HatchPedia

From Amnio to Zygote, peep our glossary of all the pregnancy and birth-related terms you never knew existed, 'til now.

Fetal Alcohol Spectrum Disorder (FASD)

/feet·l· al·kuh·hawl· spek·truh m· dis·awr·der/

Fetal alcohol spectrum disorders (FASD) in babies result from intrauterine exposure to alcohol and are the most common non-heritable causes of intellectual disability, developmental issues and birth defects. Fetal alcohol syndrome (FAS) is the most common of these disorders and symptoms may present at birth or later on. Signs include abnormal facial features such as a smooth ridge between the nose and upper lip, a small head, low birth weight and height, poor coordination, hyperactivity, difficulty with attention and memory retention.
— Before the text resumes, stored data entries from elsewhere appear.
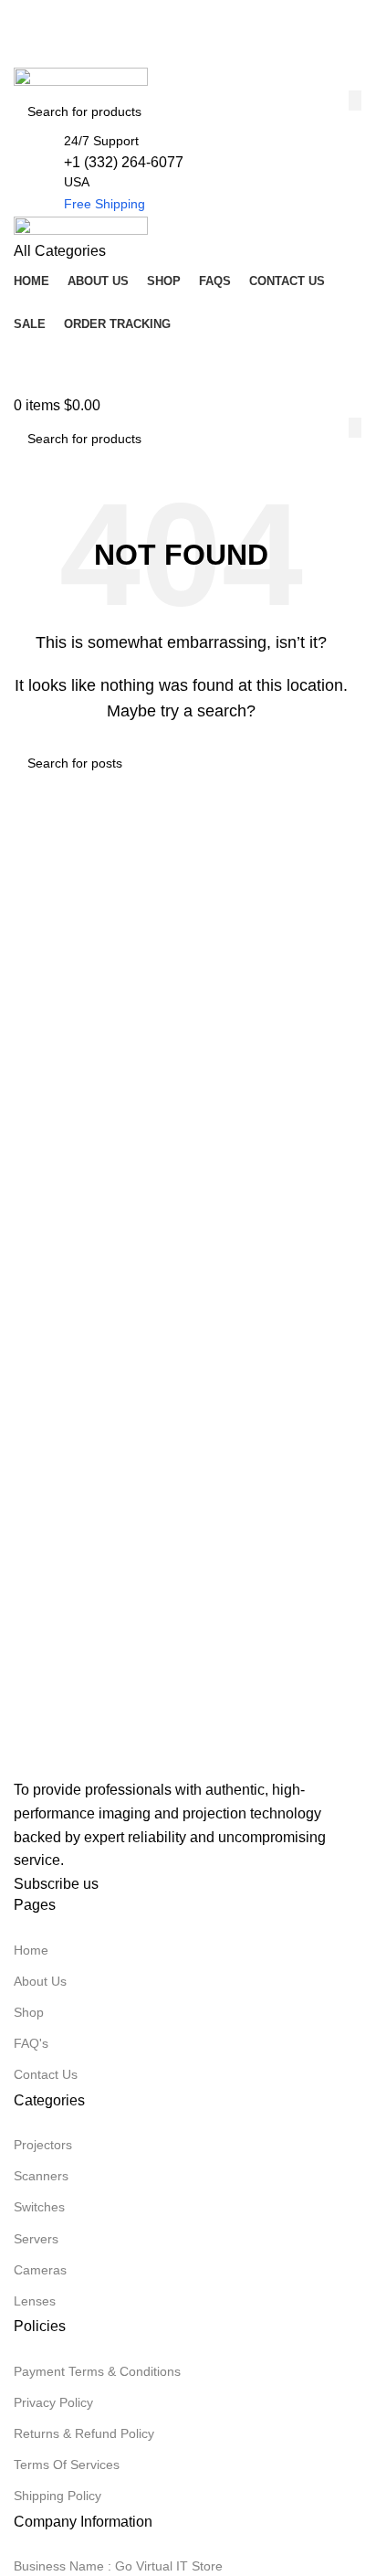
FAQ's (31, 2043)
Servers (36, 2238)
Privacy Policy (53, 2402)
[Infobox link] (181, 369)
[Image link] (105, 1762)
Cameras (40, 2270)
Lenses (35, 2301)
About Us (40, 1981)
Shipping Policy (57, 2495)
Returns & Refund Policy (84, 2433)
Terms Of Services (67, 2464)
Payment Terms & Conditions (97, 2371)
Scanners (41, 2175)
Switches (39, 2207)
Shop (29, 2012)
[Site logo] (81, 78)
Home (31, 1950)
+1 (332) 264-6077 (123, 162)
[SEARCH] (355, 100)
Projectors (43, 2144)
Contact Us (46, 2074)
Fetal Heart Rate Monitoring

/feet·l· hahrt· reyt· mon·i·ter·ing/

This is the process of checking the condition of your fetus’s heart rate during labor and delivery. A pair of belts is wrapped around your abdomen to measure: one belt uses Doppler to detect the fetal heart rate and the other belt measures the length of contractions and the time between them. Your baby’s heart rate can fluctuate depending on how labor is progressing. If you’re giving birth in a hospital setting, your healthcare provider will want to watch these stats carefully to make sure your baby isn’t in danger.

First Trimester Screening

/furst· trahy·mes·ter· skree·ning/

There are more than a few different tests to measure genetic issues. Integrated Screening takes the results of your 12 week ultrasound and bloodwork and takes a follow up blood sample at 16-18 weeks. The results measure risk for Down Syndrome and Spinda Bifida. A sequential screen is similar to integrated screening, but your doctor reviews the results with you right after the first phase at 11-14 weeks. It’s not as accurate as the longer test, but it lets you know your baby’s risk earlier.

Flat Head Syndrome (Plagiocephaly)

/flat·hed· sin·drohm/ /pley·jee·uh·sef·uh·lee/

This condition occurs when a baby prefers sleeping on one side of their head to the other, so a flat spot develops on the back or side of their very soft little head. For this reason, it’s a good idea to shift the direction baby faces when sleeping (from the left to the right and back again) so that flat spots don’t develop. Try putting a rolled up blanket or towel under one side of baby’s head to prop it gently towards one direction as well as encouraging adequate tummy time to reduce risk of this condition.

Folic Acid

/foh·lik· as·id/

Folic acid is a pregnancy rockstar that helps prevent birth defects of your babe’s brain + spinal cord. It’s a man-made form of the B vitamin, folate, which is crucial is producing red blood cells and helping your baby’s neural tube develop into the brain + spinal cord. Since birth defects occur within the first 3-4 weeks of pregnancy, you should have some folate in your system already, so get it going while you’re trying to conceive. A multivitamin with folic acid will do the trick pre-pregnancy. Once those double lines show up, bump your dosage to at least 400 mcg daily. Some docs recommend between 600-800 mcg depending on genetic history, diet and other criteria. As always, check in with your healthcare provider on what’s best for you.

Forceps Delivery

/fawr·suh ps· dih·liv·uh·ree/

A forceps delivery is a type of assisted vaginal delivery that may be used if your cervix is fully dilated, your membranes have ruptured and your baby has descended into the birth canal head first but you can’t push the baby out. Sometimes if delivery isn’t progressing, your doctor or midwife will use forceps–think salad tongs–to help pull the baby out of the birth canal during a contraction while you push.

Fragile X Syndrome

/fraj·uh l· x· sin·drohm/

Fragile X Syndrome is a genetic disorder that affects a child's learning, behavior, appearance and health. Symptoms can be mild or more severe, and often boys have a more serious form than girls. Symptoms, which generally occur by age 2, include trouble learning skills like sitting, crawling or walking, problems with language and speech, not making eye contact, temper tantrums, poor impulse control, anxiety and frustration, hyperactivity, sensitivity to light or sound, and aggressive or self-destructive behavior in boys.